TASK INSTRUCTIONS> Every line containing the string "agent" is to be copied from the records.

RAW DATA>

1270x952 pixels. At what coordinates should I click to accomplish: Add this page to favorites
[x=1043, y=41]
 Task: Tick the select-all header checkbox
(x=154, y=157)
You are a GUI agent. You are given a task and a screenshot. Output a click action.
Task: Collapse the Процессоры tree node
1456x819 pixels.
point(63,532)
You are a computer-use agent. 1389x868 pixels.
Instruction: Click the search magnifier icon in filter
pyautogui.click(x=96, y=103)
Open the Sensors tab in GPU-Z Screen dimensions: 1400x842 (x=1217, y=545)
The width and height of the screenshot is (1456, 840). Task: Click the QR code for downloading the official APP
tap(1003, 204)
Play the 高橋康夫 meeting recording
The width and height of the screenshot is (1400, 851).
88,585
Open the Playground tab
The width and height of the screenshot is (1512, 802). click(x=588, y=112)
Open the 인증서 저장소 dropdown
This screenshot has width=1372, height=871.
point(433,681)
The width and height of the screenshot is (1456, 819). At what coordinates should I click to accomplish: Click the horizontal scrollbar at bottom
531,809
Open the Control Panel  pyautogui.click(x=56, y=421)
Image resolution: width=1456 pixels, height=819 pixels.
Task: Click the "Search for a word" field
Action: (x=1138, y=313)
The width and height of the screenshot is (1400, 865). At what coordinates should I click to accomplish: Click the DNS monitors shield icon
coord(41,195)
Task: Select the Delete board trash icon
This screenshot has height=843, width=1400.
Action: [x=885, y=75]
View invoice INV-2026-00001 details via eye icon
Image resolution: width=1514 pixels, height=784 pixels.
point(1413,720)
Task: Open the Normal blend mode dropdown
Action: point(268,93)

SOLUTION>
You are a GUI agent. You are given a task and a screenshot. Output a click action.
You are a computer-use agent. 1389x868 pixels.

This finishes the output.